On fait le contact avec les navires, donc les bateaux nous appellent, il faut leur indiquer la voie et on fait en sorte que tout se passe bien pour les entrées et sorties de bateaux, qu’y ait pas de collision, qu’ils sachent où aller, coordonner avec le pilotage, le remorqueur, les bateliers qui les accostent. On leur donne la météo, leur poste à quai et on s’occupe aussi de beaucoup d’agents, des intervenants qui travaillent aussi dessus, qui nous appellent pour savoir où sont leurs bateaux, quand est-ce qu’ils repartent, comment ça se passe.

K : Quand ils appellent, sont-ils surpris d’entendre une voix féminine ?
Non, pas spécialement, non… parce que y’a beaucoup de femmes qui naviguent, des sémaphores…

K : Pouvez-vous décrire une journée de travail type ?
Bè, le matin, c’est la relève et toute la journée, du matin à l’après-midi, on a des entrées, des sorties, des mouvements. On peut pas dire qu’on fait toute la journée la même chose : en permanence des bateaux nous appellent, on y répond, on le commente en informatique, après quand il arrive à la passe on le surveille, on le note sur la feuille. On les suit à la caméra, aussi.

K : Vous vous occupez des placements à quai ?
On lui dit son poste à quai mais pour bien le placer le long du quai, c’est l’officier de port, celui qui est sur le terrain. Après, on peut aider des petits bateaux qui viennent en réparation ou des pêcheurs qui connaissent pas trop le port, ça nous est arrivé de les guider, on les voit au radar, à la caméra : "Là vous tournez à droite", mais la plupart des bateaux, ils ont un pilote à bord et il pilote parfaitement.

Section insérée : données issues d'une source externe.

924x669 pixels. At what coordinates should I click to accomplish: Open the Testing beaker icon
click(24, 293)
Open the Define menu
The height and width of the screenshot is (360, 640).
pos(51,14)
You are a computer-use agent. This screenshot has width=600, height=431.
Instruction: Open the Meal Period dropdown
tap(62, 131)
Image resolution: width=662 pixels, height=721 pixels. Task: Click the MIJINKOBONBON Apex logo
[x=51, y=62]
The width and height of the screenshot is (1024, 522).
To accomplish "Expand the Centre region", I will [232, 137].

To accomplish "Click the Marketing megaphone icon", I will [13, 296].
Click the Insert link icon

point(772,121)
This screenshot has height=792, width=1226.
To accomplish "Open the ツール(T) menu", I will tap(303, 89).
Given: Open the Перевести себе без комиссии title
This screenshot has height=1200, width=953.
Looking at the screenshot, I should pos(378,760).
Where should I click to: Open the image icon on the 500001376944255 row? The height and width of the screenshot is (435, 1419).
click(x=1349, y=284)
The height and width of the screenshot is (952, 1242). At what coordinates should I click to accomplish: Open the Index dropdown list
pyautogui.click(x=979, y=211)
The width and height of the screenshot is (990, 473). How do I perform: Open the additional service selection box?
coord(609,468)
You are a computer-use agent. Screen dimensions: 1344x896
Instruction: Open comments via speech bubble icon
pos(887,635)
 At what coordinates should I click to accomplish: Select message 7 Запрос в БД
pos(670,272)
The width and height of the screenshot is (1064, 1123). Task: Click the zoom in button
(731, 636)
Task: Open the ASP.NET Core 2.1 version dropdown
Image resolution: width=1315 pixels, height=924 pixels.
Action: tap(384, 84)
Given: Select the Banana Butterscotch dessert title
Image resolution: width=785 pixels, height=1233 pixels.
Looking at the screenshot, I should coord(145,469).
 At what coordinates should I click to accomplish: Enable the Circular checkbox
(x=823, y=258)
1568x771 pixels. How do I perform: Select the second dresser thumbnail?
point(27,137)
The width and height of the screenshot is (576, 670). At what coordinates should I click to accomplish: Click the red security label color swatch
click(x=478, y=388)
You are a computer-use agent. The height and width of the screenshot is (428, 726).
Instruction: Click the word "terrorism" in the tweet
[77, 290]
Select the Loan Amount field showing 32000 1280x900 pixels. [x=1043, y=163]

K : Pourquoi avez-vous choisi ce métier ?
En fait, c’est pas vraiment un métier que j’ai choisi ; je savais même pas que ça existait quand je naviguais, je l’ai su par hasard. Mais c’est pas une carrière, c’est pas un métier qu’on choisit en sortant de l’école. Y’a pas de formation du tout, on est formé sur le tas en arrivant. C’est toujours une reconversion, en fait, pratiquement tous ceux qui sont à la vigie, personne ne fait ce métier en première… Bon, déjà faut naviguer avant, on fait autre chose : là, y’en a qui viennent de la marine marchande et d’autres de la marine nationale. Ceux qui viennent de la marine marchande sont tous officiers radio et ceux qui viennent de la marine nationale je sais pas exactement, je crois qu’ils sont détecteurs radar ou ils travaillent dans les sémaphores.

K : Quelle formation avez-vous suivie ?
L’Ecole de la Marine Marchande, donc après le bac on a deux années
d’étude suivies d’une année de stage, formation de radio électronicien.

K : Quelles sont les aptitudes ou compétences requises ?
Je saurais pas vous dire… Oui, il faut savoir parler l’anglais, connaître le milieu maritime, c’est sûr, et il faut savoir travailler en équipe parce qu’on travaille à plusieurs. Il faut savoir se débrouiller, avoir certaines initiatives, gérer les risques certains de la situation, quoi.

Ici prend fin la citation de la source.